Exercise brief
Look through the data below for the line with "Where should I click to: Click the display" and the line with "Task: Open the Text Summarizer document icon", then output those two and all lines in between, exactly as written.

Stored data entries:
....................

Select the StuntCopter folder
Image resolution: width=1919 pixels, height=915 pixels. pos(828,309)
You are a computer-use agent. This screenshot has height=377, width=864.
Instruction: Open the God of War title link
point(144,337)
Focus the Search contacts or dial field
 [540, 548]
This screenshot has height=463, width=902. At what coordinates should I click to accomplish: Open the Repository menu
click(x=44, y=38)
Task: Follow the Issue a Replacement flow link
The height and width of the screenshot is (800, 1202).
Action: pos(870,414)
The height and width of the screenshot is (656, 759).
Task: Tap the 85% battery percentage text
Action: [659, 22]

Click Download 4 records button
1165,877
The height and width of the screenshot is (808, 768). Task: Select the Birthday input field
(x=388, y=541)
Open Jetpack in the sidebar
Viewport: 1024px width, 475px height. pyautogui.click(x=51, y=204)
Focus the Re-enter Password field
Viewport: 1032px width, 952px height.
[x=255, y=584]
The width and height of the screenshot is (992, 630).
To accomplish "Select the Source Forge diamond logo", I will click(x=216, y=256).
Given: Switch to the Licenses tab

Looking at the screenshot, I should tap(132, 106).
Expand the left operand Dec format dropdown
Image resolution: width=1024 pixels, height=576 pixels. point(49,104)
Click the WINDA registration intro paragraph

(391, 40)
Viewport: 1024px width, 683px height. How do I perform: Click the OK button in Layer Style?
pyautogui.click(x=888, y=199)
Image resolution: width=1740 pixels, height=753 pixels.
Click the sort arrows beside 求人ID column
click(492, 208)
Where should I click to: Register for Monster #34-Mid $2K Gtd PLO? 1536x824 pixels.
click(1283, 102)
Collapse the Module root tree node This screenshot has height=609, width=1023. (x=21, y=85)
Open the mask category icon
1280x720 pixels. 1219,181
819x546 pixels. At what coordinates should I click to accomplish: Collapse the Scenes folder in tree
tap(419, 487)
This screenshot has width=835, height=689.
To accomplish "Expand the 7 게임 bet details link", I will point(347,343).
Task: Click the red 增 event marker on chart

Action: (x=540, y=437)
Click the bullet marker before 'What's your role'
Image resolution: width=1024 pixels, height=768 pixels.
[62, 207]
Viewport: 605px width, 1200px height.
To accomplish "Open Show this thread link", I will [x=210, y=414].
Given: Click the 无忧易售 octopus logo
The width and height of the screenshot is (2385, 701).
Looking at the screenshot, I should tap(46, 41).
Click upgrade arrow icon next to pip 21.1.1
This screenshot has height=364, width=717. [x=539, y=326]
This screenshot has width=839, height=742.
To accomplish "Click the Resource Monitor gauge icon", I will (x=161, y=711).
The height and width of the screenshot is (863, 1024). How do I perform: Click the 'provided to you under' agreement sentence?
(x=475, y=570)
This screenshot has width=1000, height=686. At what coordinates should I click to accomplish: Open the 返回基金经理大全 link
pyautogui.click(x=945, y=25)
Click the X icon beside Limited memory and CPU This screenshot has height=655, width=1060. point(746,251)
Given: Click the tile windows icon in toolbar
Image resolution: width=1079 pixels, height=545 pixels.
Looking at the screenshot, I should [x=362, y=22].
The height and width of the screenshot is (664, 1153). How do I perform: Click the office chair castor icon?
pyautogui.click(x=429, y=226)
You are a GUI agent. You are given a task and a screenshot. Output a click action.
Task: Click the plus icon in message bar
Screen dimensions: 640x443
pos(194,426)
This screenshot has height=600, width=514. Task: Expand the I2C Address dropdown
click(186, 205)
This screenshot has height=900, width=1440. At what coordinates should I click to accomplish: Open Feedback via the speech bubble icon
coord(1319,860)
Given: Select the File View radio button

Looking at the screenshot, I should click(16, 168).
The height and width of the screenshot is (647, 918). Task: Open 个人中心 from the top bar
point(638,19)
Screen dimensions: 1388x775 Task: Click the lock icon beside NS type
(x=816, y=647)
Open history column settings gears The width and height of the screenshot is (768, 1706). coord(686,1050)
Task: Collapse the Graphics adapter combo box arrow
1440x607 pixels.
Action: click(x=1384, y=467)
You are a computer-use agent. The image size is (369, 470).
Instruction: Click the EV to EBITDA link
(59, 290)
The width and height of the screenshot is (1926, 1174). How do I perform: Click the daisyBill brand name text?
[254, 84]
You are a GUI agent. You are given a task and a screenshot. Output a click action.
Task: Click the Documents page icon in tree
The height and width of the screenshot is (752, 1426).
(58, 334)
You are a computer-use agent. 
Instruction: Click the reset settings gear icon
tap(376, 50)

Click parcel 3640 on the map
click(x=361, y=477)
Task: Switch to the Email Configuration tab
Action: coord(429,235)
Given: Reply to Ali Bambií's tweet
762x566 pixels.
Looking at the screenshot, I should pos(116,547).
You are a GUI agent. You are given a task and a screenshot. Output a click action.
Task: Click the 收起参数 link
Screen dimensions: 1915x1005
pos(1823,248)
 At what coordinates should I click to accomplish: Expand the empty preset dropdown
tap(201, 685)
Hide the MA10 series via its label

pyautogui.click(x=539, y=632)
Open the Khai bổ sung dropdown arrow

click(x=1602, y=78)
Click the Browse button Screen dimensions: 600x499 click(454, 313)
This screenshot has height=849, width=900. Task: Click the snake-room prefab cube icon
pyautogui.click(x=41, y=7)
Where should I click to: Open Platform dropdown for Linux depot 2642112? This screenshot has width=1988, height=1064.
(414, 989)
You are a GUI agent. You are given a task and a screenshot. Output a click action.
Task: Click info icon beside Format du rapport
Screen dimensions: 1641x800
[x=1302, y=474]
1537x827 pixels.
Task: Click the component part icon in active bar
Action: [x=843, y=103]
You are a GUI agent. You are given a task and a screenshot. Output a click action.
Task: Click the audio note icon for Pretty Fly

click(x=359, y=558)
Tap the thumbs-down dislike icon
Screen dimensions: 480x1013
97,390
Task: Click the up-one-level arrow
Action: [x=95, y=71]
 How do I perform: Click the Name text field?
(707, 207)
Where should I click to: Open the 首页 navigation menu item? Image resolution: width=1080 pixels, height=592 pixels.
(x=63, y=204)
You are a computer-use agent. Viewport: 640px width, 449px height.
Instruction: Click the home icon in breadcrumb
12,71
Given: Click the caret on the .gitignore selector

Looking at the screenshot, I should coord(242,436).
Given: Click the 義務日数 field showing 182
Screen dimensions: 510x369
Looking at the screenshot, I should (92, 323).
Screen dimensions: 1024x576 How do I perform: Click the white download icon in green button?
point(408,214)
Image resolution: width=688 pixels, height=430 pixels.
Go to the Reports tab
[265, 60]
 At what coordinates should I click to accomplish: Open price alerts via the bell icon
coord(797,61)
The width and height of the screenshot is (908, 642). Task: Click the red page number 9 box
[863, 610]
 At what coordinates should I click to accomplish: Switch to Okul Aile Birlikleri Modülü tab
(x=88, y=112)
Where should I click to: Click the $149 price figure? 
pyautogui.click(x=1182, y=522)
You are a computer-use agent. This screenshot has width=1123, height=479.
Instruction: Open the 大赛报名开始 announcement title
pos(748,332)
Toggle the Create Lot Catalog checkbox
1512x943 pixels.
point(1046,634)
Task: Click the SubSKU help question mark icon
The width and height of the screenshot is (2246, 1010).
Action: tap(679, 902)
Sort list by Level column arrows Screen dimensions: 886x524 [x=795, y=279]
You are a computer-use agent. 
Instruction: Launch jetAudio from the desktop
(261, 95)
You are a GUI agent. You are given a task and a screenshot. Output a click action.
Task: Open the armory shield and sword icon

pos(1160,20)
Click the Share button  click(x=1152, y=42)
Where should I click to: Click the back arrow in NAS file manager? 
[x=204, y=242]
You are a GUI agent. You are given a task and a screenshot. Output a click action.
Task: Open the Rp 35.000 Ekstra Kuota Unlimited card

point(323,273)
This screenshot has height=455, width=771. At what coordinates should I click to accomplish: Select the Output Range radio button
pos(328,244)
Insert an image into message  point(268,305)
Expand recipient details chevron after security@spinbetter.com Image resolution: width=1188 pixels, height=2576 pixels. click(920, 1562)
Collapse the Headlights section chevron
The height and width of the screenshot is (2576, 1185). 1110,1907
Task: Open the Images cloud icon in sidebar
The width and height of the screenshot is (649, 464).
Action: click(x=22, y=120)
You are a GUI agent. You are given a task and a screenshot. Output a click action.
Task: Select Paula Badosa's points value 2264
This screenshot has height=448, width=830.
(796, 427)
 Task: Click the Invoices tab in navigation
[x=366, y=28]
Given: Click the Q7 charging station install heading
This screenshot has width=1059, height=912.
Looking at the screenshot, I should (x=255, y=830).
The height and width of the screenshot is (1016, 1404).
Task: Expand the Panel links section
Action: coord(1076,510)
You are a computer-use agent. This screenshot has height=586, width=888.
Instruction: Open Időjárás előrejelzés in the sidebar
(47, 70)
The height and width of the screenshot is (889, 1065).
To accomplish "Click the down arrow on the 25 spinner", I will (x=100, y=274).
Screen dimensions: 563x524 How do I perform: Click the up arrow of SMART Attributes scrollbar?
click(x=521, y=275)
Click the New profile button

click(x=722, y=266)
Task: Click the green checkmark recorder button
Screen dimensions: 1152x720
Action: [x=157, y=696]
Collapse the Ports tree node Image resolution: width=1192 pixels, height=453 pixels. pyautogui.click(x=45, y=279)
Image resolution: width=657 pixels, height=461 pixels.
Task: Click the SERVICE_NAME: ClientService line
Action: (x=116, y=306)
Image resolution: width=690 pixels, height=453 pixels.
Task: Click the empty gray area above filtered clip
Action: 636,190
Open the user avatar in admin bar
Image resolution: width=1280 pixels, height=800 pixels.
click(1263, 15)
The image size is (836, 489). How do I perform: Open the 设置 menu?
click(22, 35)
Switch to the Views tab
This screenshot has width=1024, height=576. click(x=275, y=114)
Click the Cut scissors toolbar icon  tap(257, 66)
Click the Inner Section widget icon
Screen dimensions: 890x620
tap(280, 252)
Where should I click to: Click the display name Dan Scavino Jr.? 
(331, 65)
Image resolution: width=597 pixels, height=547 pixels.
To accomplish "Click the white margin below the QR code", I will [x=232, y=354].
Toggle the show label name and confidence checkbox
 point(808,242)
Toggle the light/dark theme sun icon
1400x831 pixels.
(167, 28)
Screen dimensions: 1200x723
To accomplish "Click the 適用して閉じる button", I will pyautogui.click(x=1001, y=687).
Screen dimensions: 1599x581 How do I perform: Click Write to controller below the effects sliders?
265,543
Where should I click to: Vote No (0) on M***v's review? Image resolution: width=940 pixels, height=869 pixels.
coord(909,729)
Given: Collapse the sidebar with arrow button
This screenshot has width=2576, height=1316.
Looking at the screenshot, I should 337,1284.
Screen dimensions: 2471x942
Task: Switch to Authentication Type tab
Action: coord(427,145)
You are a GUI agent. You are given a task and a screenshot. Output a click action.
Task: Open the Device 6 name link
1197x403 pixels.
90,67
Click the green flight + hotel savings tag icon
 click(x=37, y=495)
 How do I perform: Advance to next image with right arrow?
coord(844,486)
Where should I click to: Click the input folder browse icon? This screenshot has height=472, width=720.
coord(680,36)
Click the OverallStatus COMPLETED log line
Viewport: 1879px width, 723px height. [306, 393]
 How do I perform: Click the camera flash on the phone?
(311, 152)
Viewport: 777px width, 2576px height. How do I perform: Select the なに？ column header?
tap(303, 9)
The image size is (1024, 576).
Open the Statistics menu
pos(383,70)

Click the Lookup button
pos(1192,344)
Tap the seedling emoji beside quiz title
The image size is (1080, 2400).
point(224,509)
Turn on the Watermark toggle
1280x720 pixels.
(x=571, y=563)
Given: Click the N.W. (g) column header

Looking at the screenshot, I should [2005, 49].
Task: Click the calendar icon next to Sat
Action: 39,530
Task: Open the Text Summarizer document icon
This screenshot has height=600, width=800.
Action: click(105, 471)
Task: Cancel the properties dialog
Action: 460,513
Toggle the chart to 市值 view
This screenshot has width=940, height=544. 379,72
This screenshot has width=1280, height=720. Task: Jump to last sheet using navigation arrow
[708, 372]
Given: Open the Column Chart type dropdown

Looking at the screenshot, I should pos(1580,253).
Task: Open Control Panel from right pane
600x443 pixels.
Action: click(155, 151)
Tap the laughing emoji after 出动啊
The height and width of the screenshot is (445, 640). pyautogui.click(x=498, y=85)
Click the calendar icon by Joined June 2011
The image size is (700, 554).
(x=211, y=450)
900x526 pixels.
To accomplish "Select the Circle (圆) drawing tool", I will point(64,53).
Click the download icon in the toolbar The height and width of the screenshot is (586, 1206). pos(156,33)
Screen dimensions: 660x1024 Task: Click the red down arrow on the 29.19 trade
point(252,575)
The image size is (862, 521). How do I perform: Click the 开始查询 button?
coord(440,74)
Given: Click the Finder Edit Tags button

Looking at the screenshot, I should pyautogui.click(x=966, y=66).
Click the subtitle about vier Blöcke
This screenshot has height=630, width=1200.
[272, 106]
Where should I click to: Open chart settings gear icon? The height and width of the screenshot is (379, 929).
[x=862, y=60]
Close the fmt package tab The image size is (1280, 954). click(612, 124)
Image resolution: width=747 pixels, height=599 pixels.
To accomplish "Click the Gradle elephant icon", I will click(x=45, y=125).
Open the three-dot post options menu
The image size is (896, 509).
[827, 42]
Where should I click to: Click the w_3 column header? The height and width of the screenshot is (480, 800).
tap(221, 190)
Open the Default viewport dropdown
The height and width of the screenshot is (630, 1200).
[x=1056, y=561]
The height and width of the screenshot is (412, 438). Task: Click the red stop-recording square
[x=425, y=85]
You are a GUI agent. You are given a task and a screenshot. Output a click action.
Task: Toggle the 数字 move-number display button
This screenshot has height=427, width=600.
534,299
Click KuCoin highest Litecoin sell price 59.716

....................

Output for this exercise
Where should I click to: Click the display name Dan Scavino Jr.? 
(331, 65)
Image resolution: width=597 pixels, height=547 pixels.
To accomplish "Click the white margin below the QR code", I will [x=232, y=354].
Toggle the show label name and confidence checkbox
 point(808,242)
Toggle the light/dark theme sun icon
1400x831 pixels.
(167, 28)
Screen dimensions: 1200x723
To accomplish "Click the 適用して閉じる button", I will pyautogui.click(x=1001, y=687).
Screen dimensions: 1599x581 How do I perform: Click Write to controller below the effects sliders?
265,543
Where should I click to: Vote No (0) on M***v's review? Image resolution: width=940 pixels, height=869 pixels.
coord(909,729)
Given: Collapse the sidebar with arrow button
This screenshot has width=2576, height=1316.
Looking at the screenshot, I should 337,1284.
Screen dimensions: 2471x942
Task: Switch to Authentication Type tab
Action: coord(427,145)
You are a GUI agent. You are given a task and a screenshot. Output a click action.
Task: Open the Device 6 name link
1197x403 pixels.
90,67
Click the green flight + hotel savings tag icon
 click(x=37, y=495)
 How do I perform: Advance to next image with right arrow?
coord(844,486)
Where should I click to: Click the input folder browse icon? This screenshot has height=472, width=720.
coord(680,36)
Click the OverallStatus COMPLETED log line
Viewport: 1879px width, 723px height. [306, 393]
 How do I perform: Click the camera flash on the phone?
(311, 152)
Viewport: 777px width, 2576px height. How do I perform: Select the なに？ column header?
tap(303, 9)
The image size is (1024, 576).
Open the Statistics menu
pos(383,70)

Click the Lookup button
pos(1192,344)
Tap the seedling emoji beside quiz title
The image size is (1080, 2400).
point(224,509)
Turn on the Watermark toggle
1280x720 pixels.
(x=571, y=563)
Given: Click the N.W. (g) column header

Looking at the screenshot, I should [2005, 49].
Task: Click the calendar icon next to Sat
Action: 39,530
Task: Open the Text Summarizer document icon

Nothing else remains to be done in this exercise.